Van Hoef M E, Baumann I, Lange C, Luft T, de Wynter E A, Ranson M, Morgenstern G R, Yvers A, Dexter T M, Testa N G
CRC Dept. of Medical Oncology, Christie Hospital, Manchester U.K.
Ann Oncol. 1994 Mar;5(3):217-24.
In advanced breast cancer high-dose consolidation chemotherapy with haematological rescue has resulted in prolonged disease free and overall survival in a small percentage of patients. Maximal reduction of the tumor burden by intensive induction treatment preceding the high-dose chemotherapy may favor that outcome. The aims of this study were to find a rapid highly effective induction regimen with acceptable toxicity and to examine the optimal time for peripheral blood progenitor cell (PBPC) collection for haematological rescue.
Twenty-four patients received 4 cycles of FAC chemotherapy (5-FU, adriamycin, cyclosphamide), each followed by 10 micrograms/kg/d of lenograstim (glycosylated rHuG-CSF) s.c. day 2 to 11. Chemotherapy was administered at 4 dose intensity levels with 6 patients including at each level (level 1: 500(F)/50(A)/500(C) mg/m2/3wk, level 2: 500/50/500 mg/m2/2wk, level 3: 500/75/500 mg/m2/2wk, m2/2wk, level 4: 500/75/1000 mg/m2/2wk d1 i.v.). In addition lenograstim (10 micrograms/kg/d s.c.) was administered for a period of 10 days before (period X) and after (period Y) chemotherapy. In 16 patients (4 at each dose intensity level) assessment of PBPC was performed during period X and Y as well as during cycle 1 and 4. A single apheresis to collect PBPC was planned during chemotherapy cycle 1.

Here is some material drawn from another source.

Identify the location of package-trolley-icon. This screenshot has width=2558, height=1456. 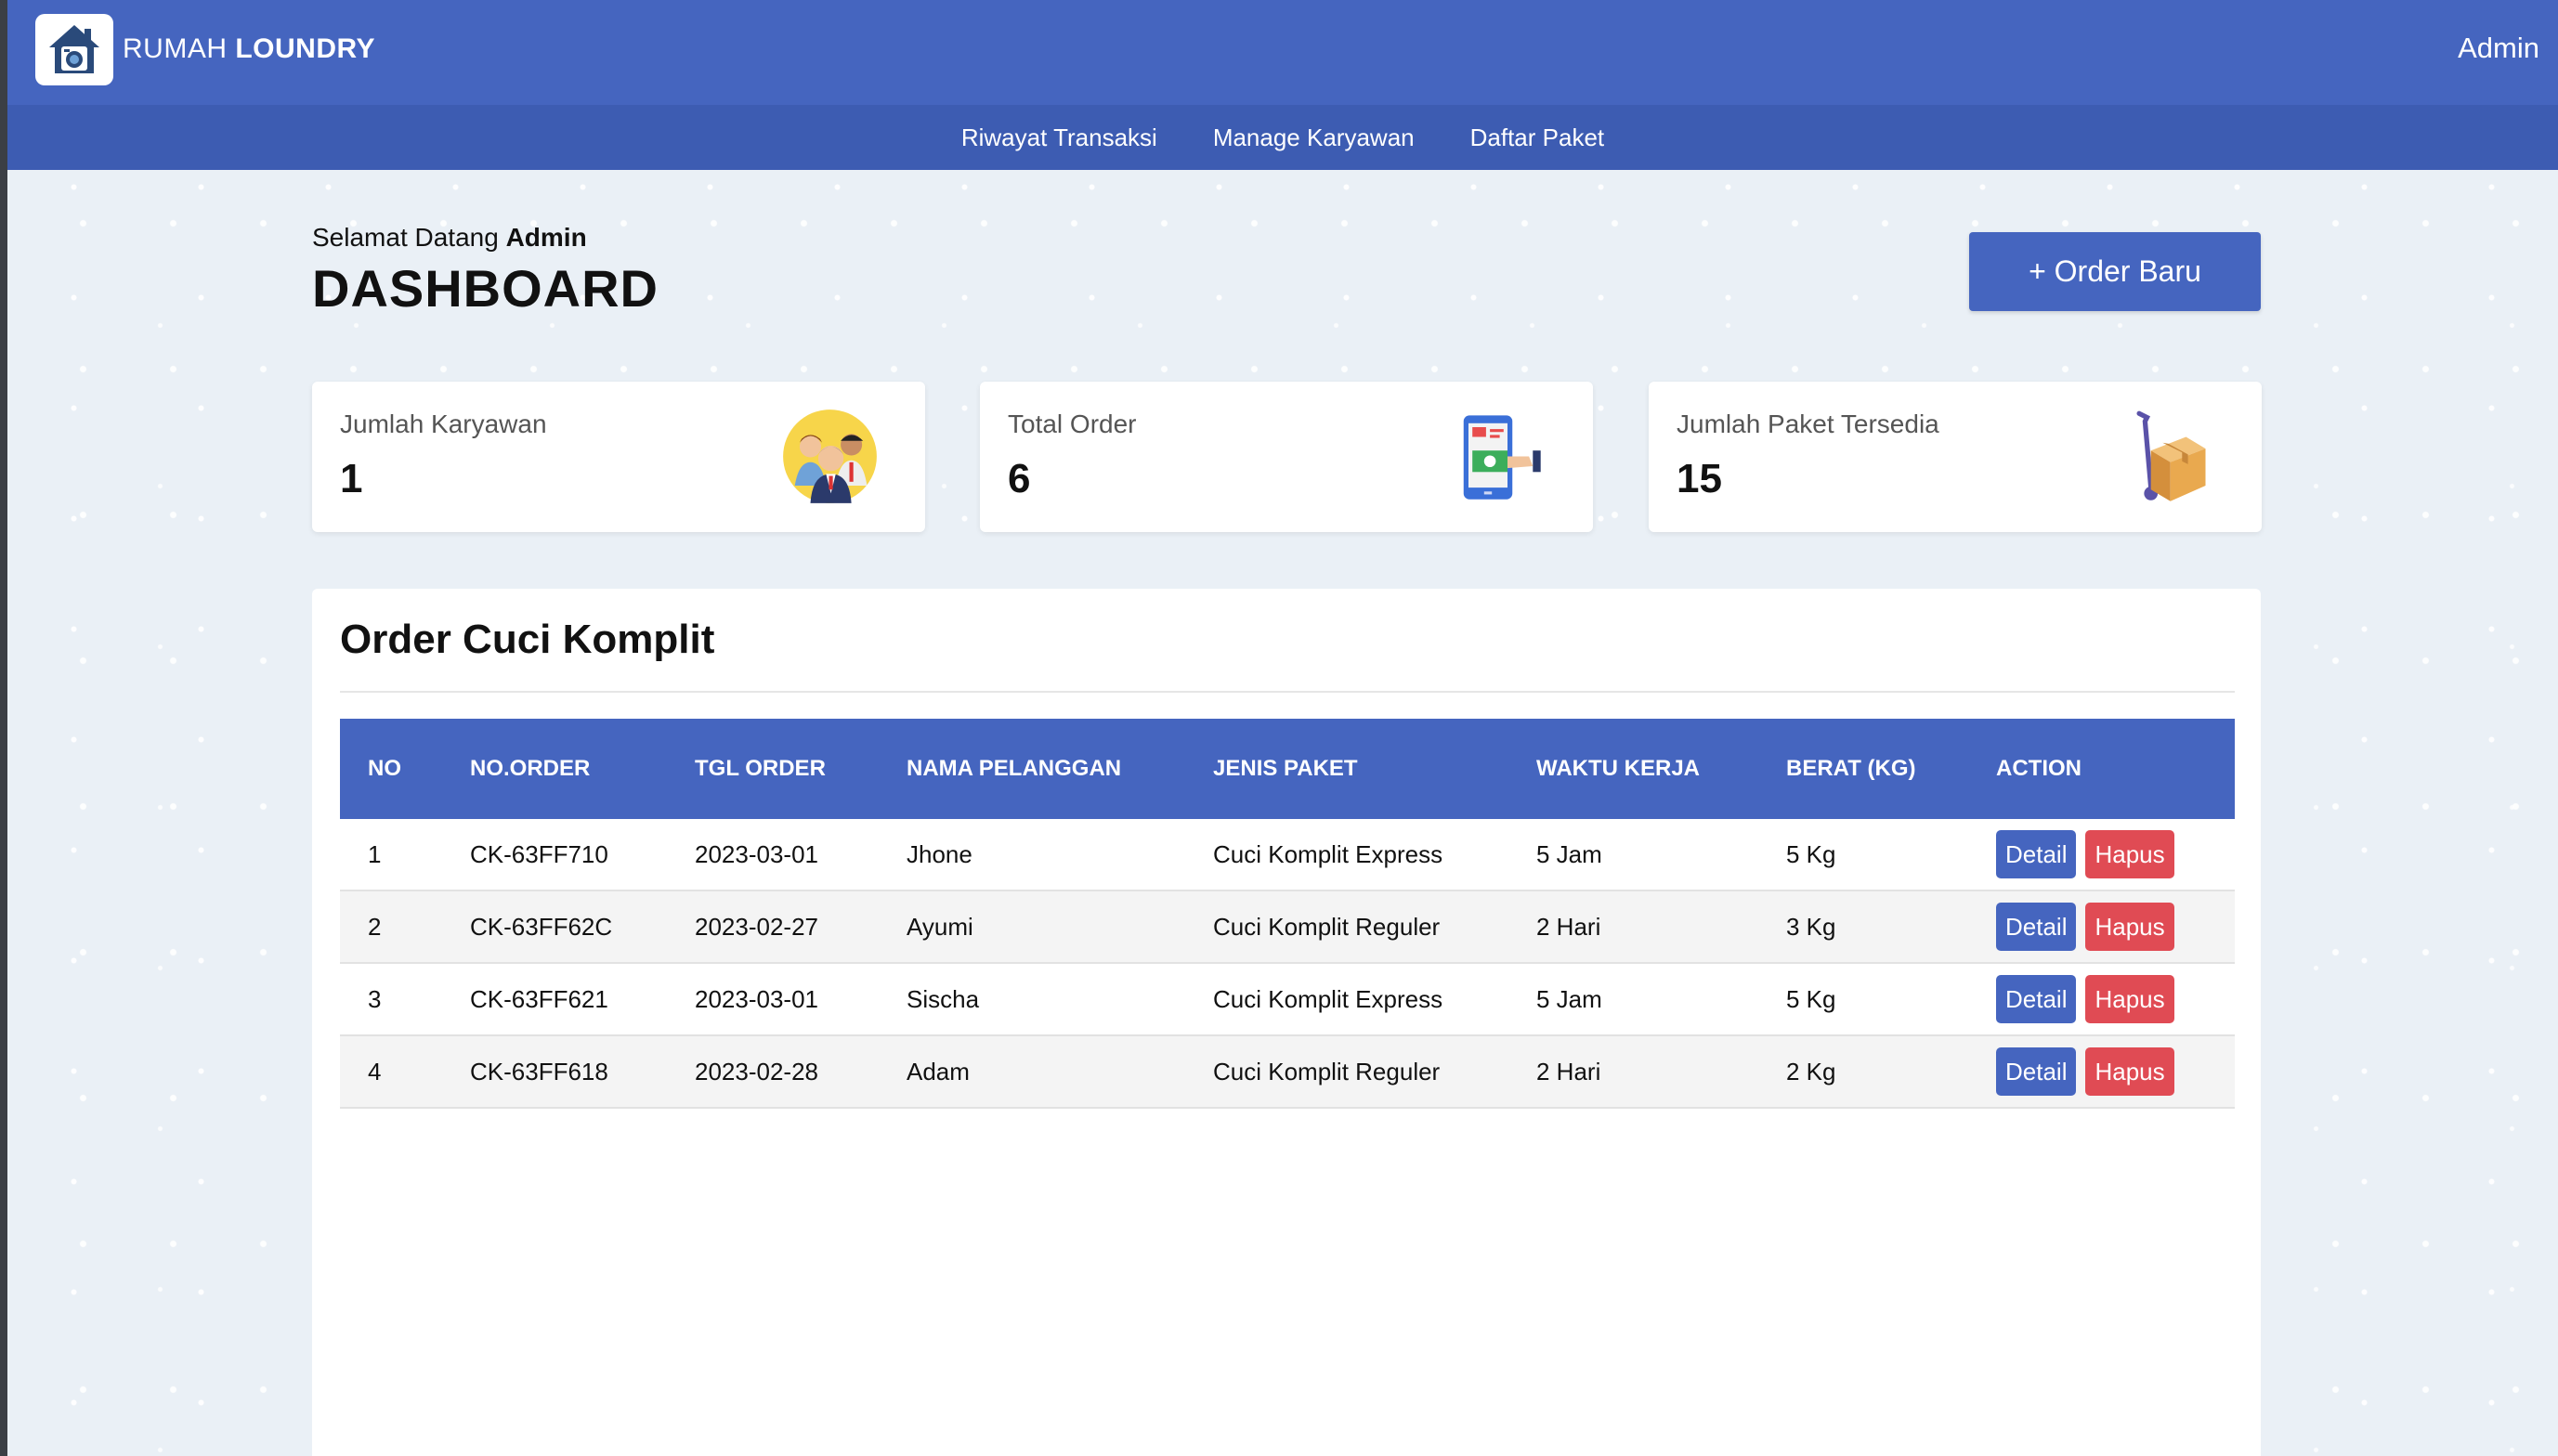
(2171, 455).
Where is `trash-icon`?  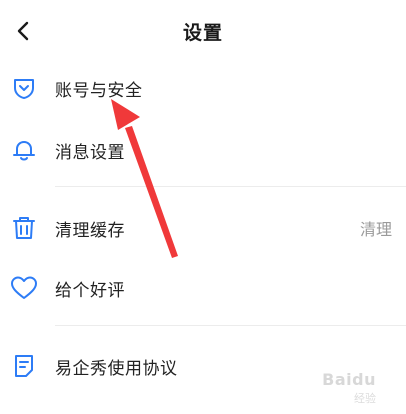 trash-icon is located at coordinates (24, 228).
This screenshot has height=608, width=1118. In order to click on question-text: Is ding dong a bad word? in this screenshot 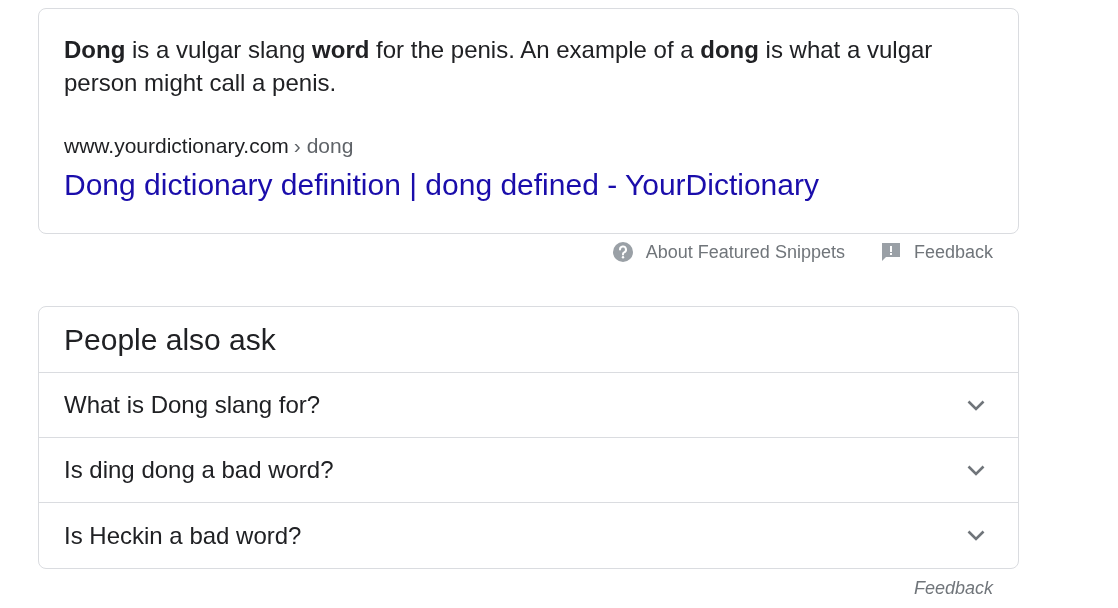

The best response was obtained at dose intensity level 3 (all 6 patients responded, 3 of them achieved CR) with acceptable toxicity. Peak circulating numbers of total CFC/ml blood were median 5819 (period X), 4635 (cycle 1), 3807 (cycle 4) and 3519 (period Y) and occurred concurrently with peak circulating numbers of CD34+ cells. The and median 3.76 x 10(6)/kg CD34+ cells. Three patients received high-dose consolidation chemotherapy with PBPC support. Recovery of ANC > 0.5 x 10(9)/l occurred on median day 11 and of platelets > 20 x 10(9)/l on median day 10.
Dose intensity level 3 is the best usable induction regimen in this study. The optimal time for apheresis is either during lenograstim before chemotherapy treatment or during the first cycle of chemotherapy. Rapid haematological recovery was obtained by reinfusion of PBPC as sole source of support in the patients receiving high-dose consolidation chemotherapy.
在晚期乳腺癌中,采用血液学救援的大剂量巩固化疗使一小部分患者的无病生存期和总生存期得以延长。在大剂量化疗之前通过强化诱导治疗使肿瘤负荷最大程度降低可能有利于取得这一结果。本研究的目的是找到一种毒性可接受的快速高效诱导方案,并确定用于血液学救援的外周血祖细胞(PBPC)采集的最佳时间。
24例患者接受4个周期的FAC化疗(5-氟尿嘧啶、阿霉素、环磷酰胺),每个周期后从第2天至第11天皮下注射10微克/千克/天的来格司亭(糖基化重组人粒细胞集落刺激因子)。化疗以4种剂量强度水平给药,每种水平有6例患者(水平1:500(F)/50(A)/500(C)毫克/平方米/3周,水平2:500/50/500毫克/平方米/2周,水平3:500/75/500毫克/平方米/2周,水平4:500/75/1000毫克/平方米/2周,第1天静脉注射)。此外,在化疗前(X期)和化疗后(Y期)均给予来格司亭(10微克/千克/天皮下注射)10天。16例患者(每种剂量强度水平4例)在X期和Y期以及第1周期和第4周期进行了PBPC评估。计划在化疗第1周期进行一次单采以采集PBPC。
在剂量强度水平3时获得了最佳反应(所有6例患者均有反应,其中3例达到完全缓解),且毒性可接受。每毫升血液中总集落形成细胞(CFC)的循环峰值数量中位数分别为5819(X期)、4635(第1周期)、3807(第4周期)和3519(Y期),且与CD34+细胞的循环峰值数量同时出现。CD34+细胞中位数为3.76×10⁶/千克。3例患者接受了PBPC支持的大剂量巩固化疗。中性粒细胞绝对值(ANC)>0.5×10⁹/升的恢复中位时间为第11天,血小板>20×10⁹/升的恢复中位时间为第10天。
剂量强度水平3是本研究中最佳的可用诱导方案。单采的最佳时间是在化疗前的来格司亭治疗期间或化疗的第1周期。在接受大剂量巩固化疗的患者中,通过回输PBPC作为唯一的支持来源获得了快速的血液学恢复。